USDA Outlook Process
USDA Short-Term Annual Supply and Demand Projections Provide a Benchmark
Each month, the U.S. Department of Agriculture (USDA) publishes annual supply and demand forecasts for major crop and livestock commodities for the nation and the world. These forecasts appear in USDA's World Agricultural Supply and Demand Estimates (WASDE).
ERS analysts--as well as those from other agencies--have an important role in conducting research and analyses that help shape the WASDE forecasts for major grains, soybeans, and livestock. WASDE forecasts are used as benchmarks in the marketplace because of their comprehensive nature, objectivity, and timeliness.

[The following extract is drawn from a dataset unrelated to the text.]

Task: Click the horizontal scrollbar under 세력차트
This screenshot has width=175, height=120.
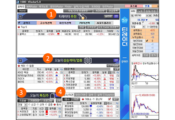Action: pos(145,87)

Annual forecasts appear monthly in WASDE for the following:
- Crops (U.S. and world)--wheat, rice, feed grains (corn, sorghum, barley, oats), soybeans, cotton, and sugar.

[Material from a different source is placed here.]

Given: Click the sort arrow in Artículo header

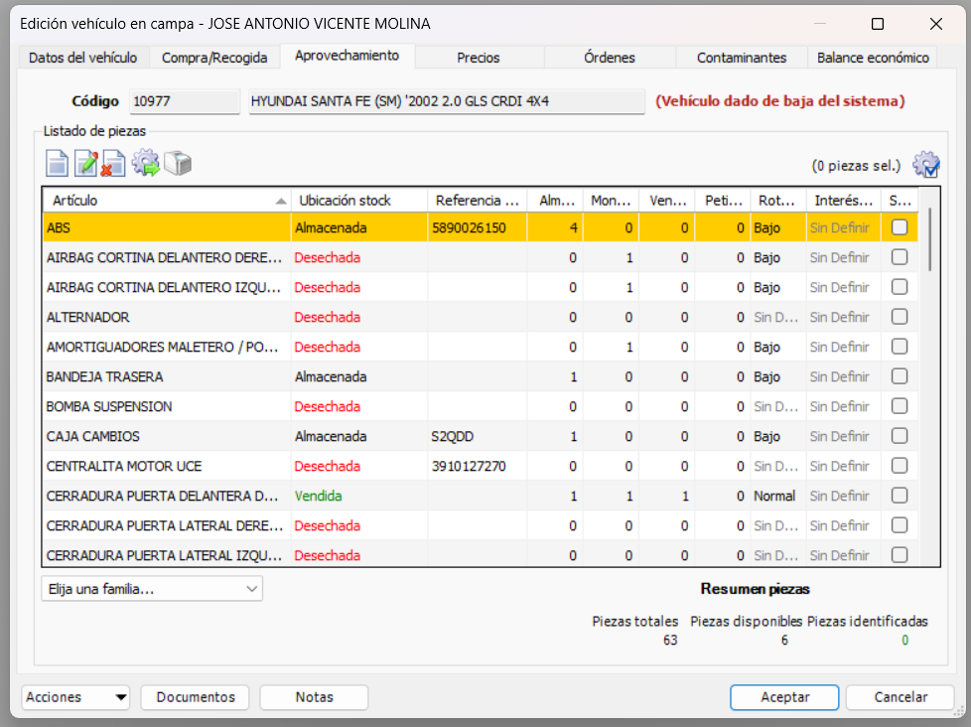Looking at the screenshot, I should pos(282,201).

- Livestock (U.S. only)--meat animals, poultry, and dairy.
By defining the fundamental conditions in commodity markets, these forecasts affect decisions made by farmers and ranchers, other businesses, and governments.
Interagency Committees Coordinate Agricultural Commodity Projections
Several USDA agencies contribute to development of the projections appearing in WASDE, including the Agricultural Marketing Service (AMS), Economic Research Service (ERS), Foreign Agricultural Service (FAS), and Farm Service Agency (FSA).
The World Agricultural Outlook Board (WAOB) coordinates the process, chairs the interagency committees for each commodity, and issues the WASDE report.
The National Agricultural Statistics Service (NASS) does not participate in the interagency committees, but provides most of the U.S. crop production forecasts and data for livestock production forecasts. NASS also provides monthly and historical prices and other data.
How the Short-Term Forecasting Process Works
The process combines data and information. Analysts use survey results from NASS, market news reports from AMS, trade data from the Department of Commerce, foreign attache reports and satellite imagery from FAS, recent weather information analyzed by WAOB meteorologists, program information and data from FSA, and other commodity-specific sources.
The monthly projections process combines the following:
- Data--Results of producer and industry surveys conducted by NASS, AMS, and other agencies.
- Economic models and statistical analysis--Analysis conducted by agencies regarding all aspects of the commodity supply and demand balance sheet.
- Expert judgment--Domestic and international context and experience brought to the process.
Projections are developed during a 2-week, consensus-based process that produces the WASDE report. WASDE is generally released between the 8th and 12th of the month at 8:30 a.m.
ERS releases outlook reports and FAS issues commodity circulars shortly after WASDE. They provide additional data and key insights into the factors shaping markets. ERS analysts also develop supply, demand, and price forecasts for commodities not included in the WASDE projections (fruits and vegetables) in coordination with the World Agricultural Outlook Board (WAOB).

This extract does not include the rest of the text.